In our current read, Sand of the Arena, the Ethiopian venator Lindani spectacularly saves the lives of the proconsul’s family in the arena at Londinium, after an antelope buck crashes into the audience.
[As it so happens, Mary Beard today reports on a field trip with her Roman Britain class to London and links to a nice page of the London amphitheatre.]
The venatio (hunt) was a popular spectacle during gladiatorial games, usually as a warm-up to the main event. The trained hunter, like our Lindani, was called venator, as opposed to the bestiarus, who was mainly animal fodder.
The Brooklyn College Classics Department has two nice pages on the subject, Venatio I and Venatio II (Illustrations). This is part of Roman Gladiatorial Games.
Smith's Dictionary of Greek and Roman Antiquities, John Murray, London, 1875 at LacusCurtius has an entry Venatio, but the text does not mention the term venator, only bestiarii.
It also says there that,
[these spectacles] were exhibited after the abolition of the shows of gladiators. There is a law of Honorius and Theodosius, providing for the safe convoy of beasts intended for the spectacles, and inflicting a penalty of •five pounds of gold upon any one who injured them (Cod. 11 tit. 44). They were exhibited at this period at the praetorian games, as we learn from Symmachus (Epist. IX.70, 71, 126, &c.). Wild beasts continued to be exhibited in the games at Constantinople as late as the time of Justinian (Procop. Hist. Arc. c. 9).

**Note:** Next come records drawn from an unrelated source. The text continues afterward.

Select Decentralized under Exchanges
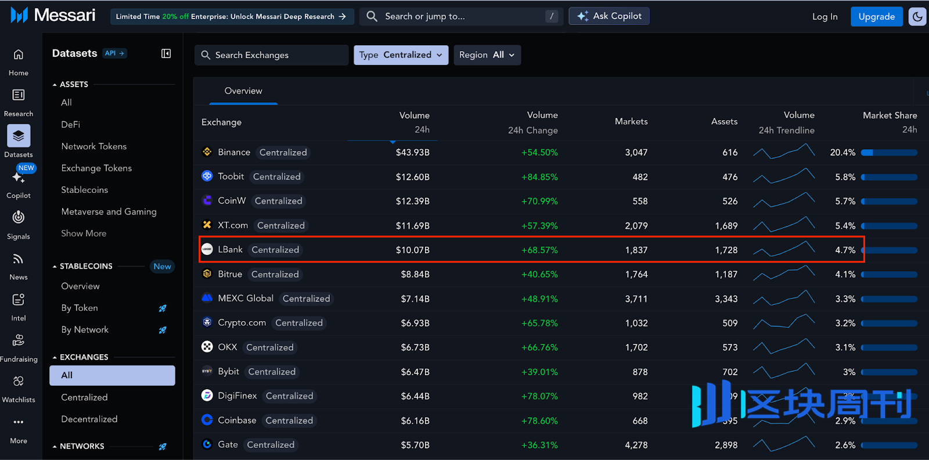The width and height of the screenshot is (929, 460). (x=89, y=419)
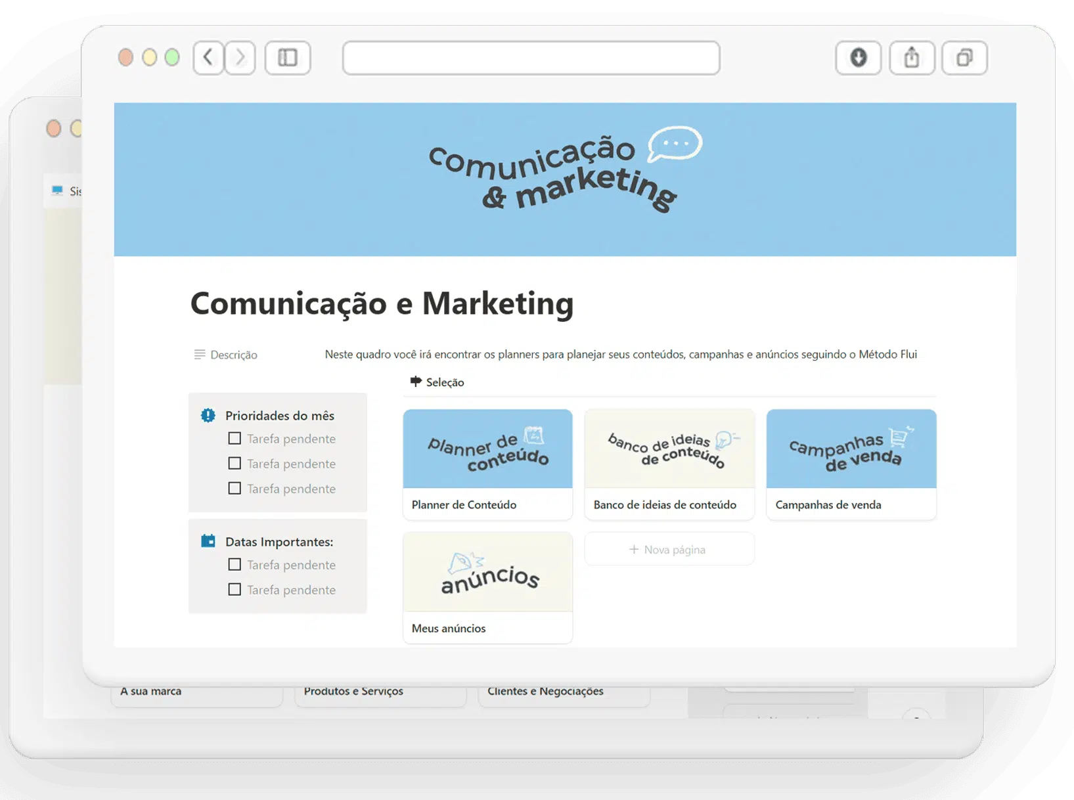Toggle the sidebar panel icon
The width and height of the screenshot is (1074, 800).
point(288,58)
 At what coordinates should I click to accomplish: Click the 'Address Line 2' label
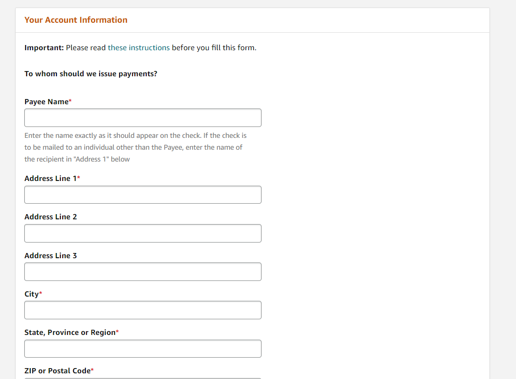[50, 217]
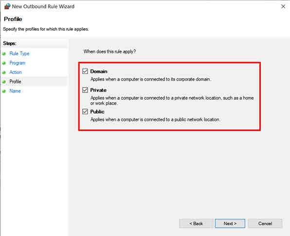
Task: Uncheck the Public profile checkbox
Action: [85, 111]
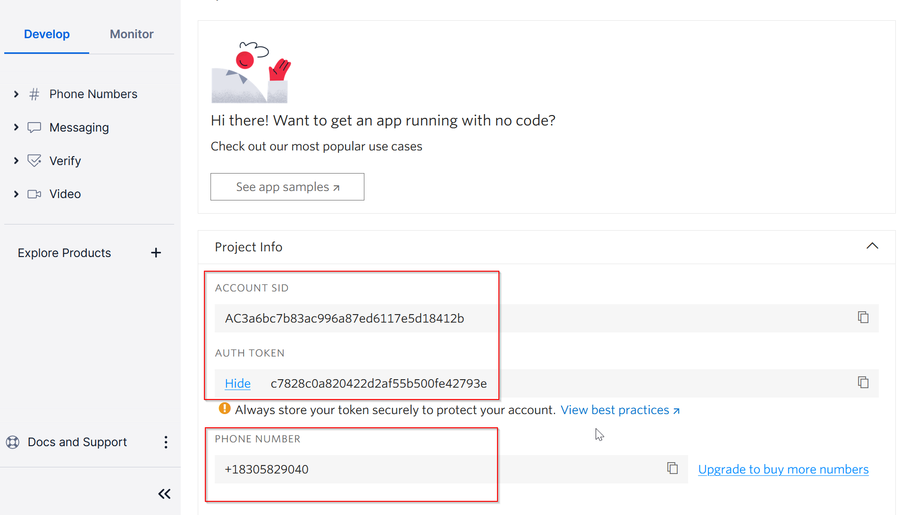Click the plus icon beside Explore Products
Screen dimensions: 901x515
(x=156, y=253)
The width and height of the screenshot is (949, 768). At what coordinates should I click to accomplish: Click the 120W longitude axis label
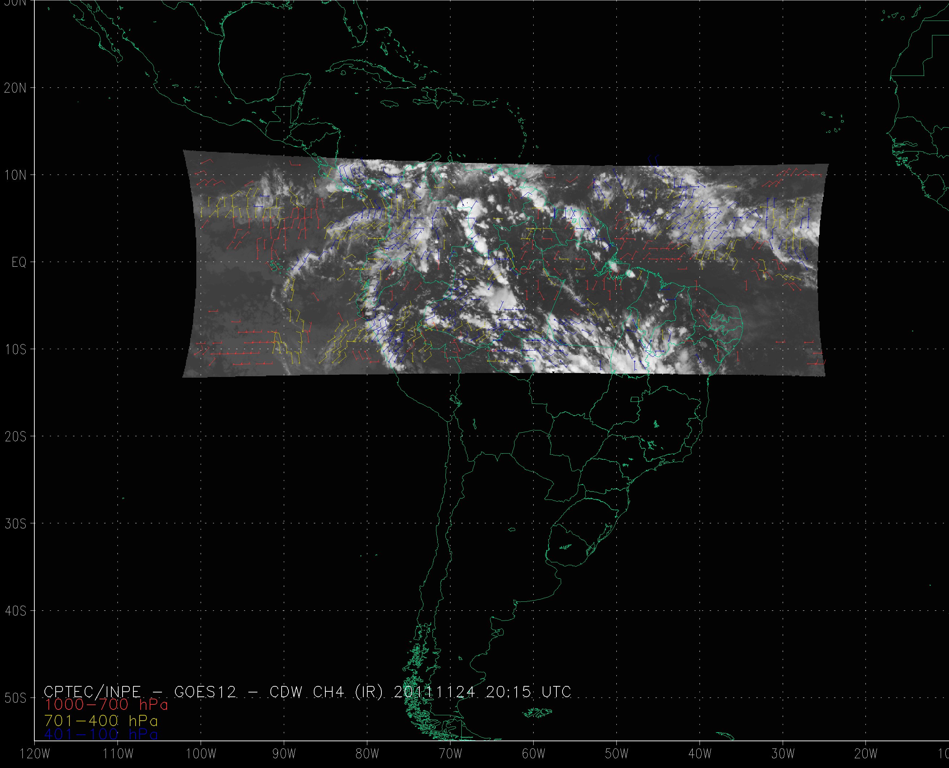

The above photo (right-click to enlarge, fully copyrighted) is the central piece of the Gladiator Mosaic in Bad Kreuznach, Germany. There are more depictions of venatores and bestiarii, and also one of beast on beast.
I'm in the process of rescanning those images as part of an overhaul and – long overdue – completion of my travelogues, as I have now much better equipment and software. However, I have to do it at odd moments.